Je dois dire que j’ai rarement vu une entreprise plus écoeurante que celle à laquelle nous avons été confrontés au cours de cette émission… Qui a été dupe de cette vulgaire manipulation, je m’interroge.
lemoine001
février 3, 2020 at 10:26
Je viens tout juste de terminer le livre d’E Todd. Il se voit tout de suite à sa lecture qu’il a été écrit et édité en toute hâte. La démonstration qu’il veut contenir est faible. A aucun moment il n’est dit ce qu’est une classe sociale. Elles sont découpées dans ce que permettent de saisir les statistiques disponibles, sans aucun recul critique. On a donc trois blocs disparates dans leur composition. D’un côté “la petite bourgeoisie CPIS » (19% de la population active), la “majorité atomisée » (50%); et le prolétariat (30%). Aucun de ces blocs n’est homogène. Il s’agit, non pas de classes sociales, mais d’ensembles à la composition très diverse. Et qu’elle est la base de cette composition ? eh bien, c’est justement ce qui est effacé alors qu’on prétend l’analyser ; la composition de classe de chacun de ces blocs.
De même les Gilets Jaunes sont pris comme un bloc homogène, alors qu’il était (et, pour ce qui en reste, est encore) traversé par des oppositions politiques claires : une aile de droite dans la mouvance du RN et une aile de gauche. Les violences qui se sont produites sur les Champs Élysées sont incompréhensibles si on ne voit pas que, dans le cadre de cette lutte interne, elles sont une tentative du bloc de droite d’écarter la gauche (qui refuse le recours à la violence). Cela rend vain l’espoir de le voir transformer le mouvement en une force politique.
Quant aux structures familiales, elles sont tantôt l’explication des phénomènes, tantôt quelque chose qui est effacé (on suppose par l’application du code civil qui a unifié le droit – en particulier le droit de succession).
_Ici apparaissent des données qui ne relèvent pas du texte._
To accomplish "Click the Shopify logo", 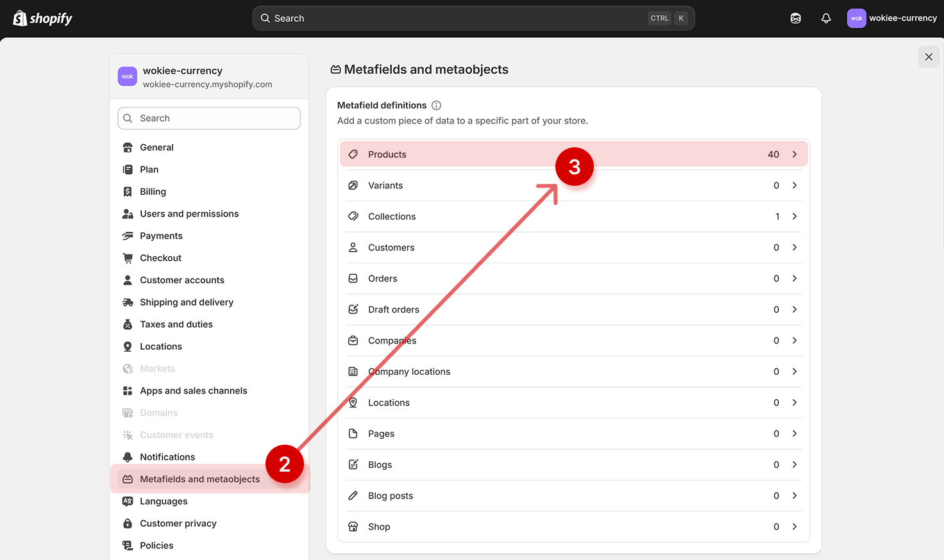I will tap(43, 19).
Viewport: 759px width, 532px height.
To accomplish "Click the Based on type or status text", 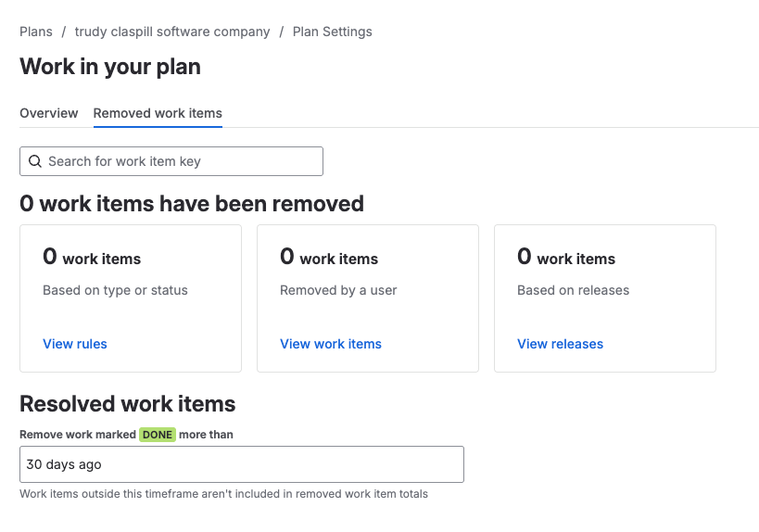I will (x=115, y=290).
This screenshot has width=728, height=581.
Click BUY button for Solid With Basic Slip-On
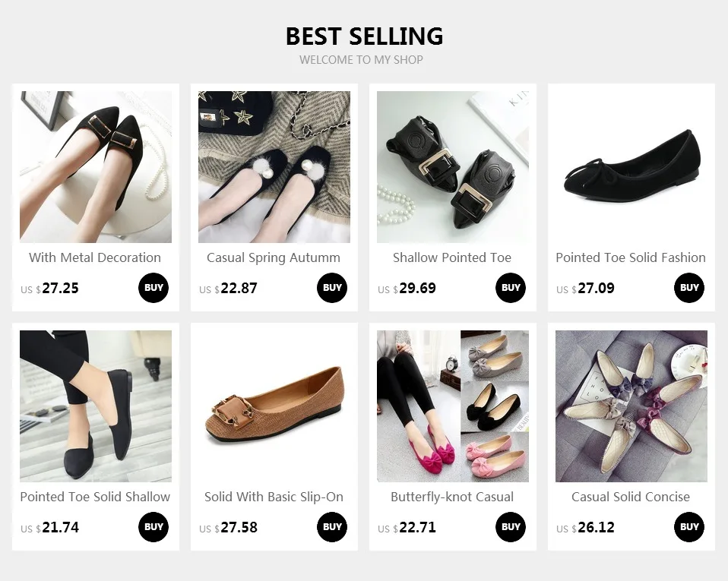pyautogui.click(x=332, y=527)
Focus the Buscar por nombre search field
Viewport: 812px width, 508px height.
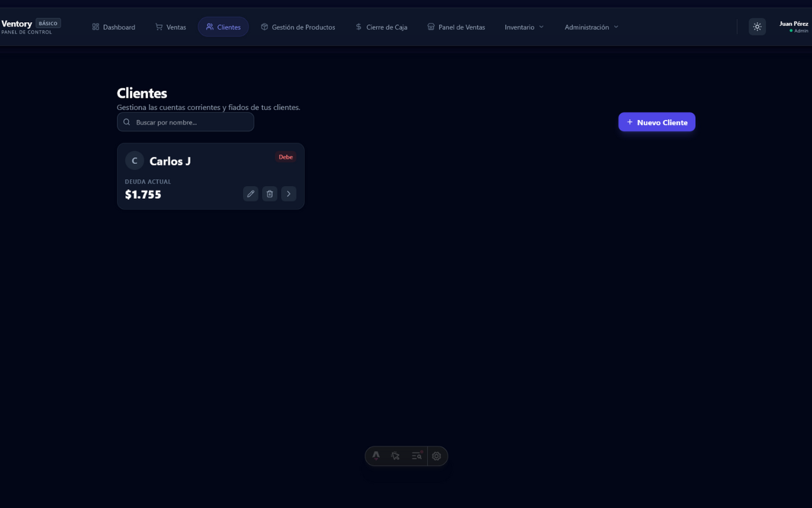pyautogui.click(x=190, y=122)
Toutes les notions comme « catholiques zombies » ou « mémoire des lieux – dans « où allons-nous? » – invoquées pour rationaliser tout cela, sentent l’improvisation.
Martin R
février 3, 2020 at 2:20
Merci pour votre commentair/compte rendu. J’avoue que je n’ai jamais eu le temps de lire autre chose que des essais sur l’empire américain de la part de Todd. J’apprécie beaucoup ses interventions sur les plateaux de télés ou radios mais on ne fait que rarement de compte rendu réels de ses bouquins. Je crois volontiers qu’il écrive des ouvrages en toute hâte comme vous dites car il tente d’être dans le « trend » ce qui est souvent salutaire mais son image est parfois écornée car iul lui arrive d’être brouillon. Il s’en sort par des pirouettes le plus souvent, ce qui n’est pas très favorable au mouvement social, qui a besoin d’intellectuels solides et profonds.